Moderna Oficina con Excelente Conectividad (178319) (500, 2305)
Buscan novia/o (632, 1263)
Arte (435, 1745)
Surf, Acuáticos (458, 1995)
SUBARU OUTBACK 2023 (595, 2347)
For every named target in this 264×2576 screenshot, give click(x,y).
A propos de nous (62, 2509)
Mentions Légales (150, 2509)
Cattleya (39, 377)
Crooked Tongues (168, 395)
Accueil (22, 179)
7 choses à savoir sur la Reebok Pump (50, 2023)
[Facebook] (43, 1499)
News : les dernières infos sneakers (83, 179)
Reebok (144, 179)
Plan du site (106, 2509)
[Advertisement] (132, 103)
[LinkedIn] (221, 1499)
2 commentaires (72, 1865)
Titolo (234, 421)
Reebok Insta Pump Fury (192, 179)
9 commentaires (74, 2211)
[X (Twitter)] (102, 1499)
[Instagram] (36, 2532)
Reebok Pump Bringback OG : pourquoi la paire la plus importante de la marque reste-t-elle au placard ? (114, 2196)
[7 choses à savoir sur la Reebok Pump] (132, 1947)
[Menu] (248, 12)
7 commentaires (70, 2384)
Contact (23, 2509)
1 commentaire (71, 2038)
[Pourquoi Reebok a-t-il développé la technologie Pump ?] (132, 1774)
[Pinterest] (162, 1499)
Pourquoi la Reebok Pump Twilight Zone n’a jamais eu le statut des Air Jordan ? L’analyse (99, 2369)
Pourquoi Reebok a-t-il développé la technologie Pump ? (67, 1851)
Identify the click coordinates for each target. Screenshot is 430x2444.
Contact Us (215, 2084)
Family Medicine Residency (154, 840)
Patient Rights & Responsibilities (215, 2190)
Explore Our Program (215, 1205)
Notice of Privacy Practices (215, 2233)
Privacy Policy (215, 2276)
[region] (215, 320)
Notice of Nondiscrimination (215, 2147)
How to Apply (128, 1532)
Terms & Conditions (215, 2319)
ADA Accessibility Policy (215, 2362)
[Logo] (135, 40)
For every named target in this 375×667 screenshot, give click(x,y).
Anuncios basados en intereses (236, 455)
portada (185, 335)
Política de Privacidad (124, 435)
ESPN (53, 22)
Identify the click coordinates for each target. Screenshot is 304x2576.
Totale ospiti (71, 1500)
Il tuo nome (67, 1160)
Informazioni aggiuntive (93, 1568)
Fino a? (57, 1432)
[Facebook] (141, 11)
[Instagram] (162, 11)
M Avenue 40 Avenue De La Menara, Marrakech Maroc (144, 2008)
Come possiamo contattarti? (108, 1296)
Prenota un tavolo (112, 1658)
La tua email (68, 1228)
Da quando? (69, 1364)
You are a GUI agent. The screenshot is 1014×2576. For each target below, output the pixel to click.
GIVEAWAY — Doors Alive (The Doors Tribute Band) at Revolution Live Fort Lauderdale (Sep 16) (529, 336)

What to produce – For each line of the entries that includes "savoir", show that line.

Result for this task –
7 choses à savoir sur la Reebok Pump (50, 2023)
[7 choses à savoir sur la Reebok Pump] (132, 1947)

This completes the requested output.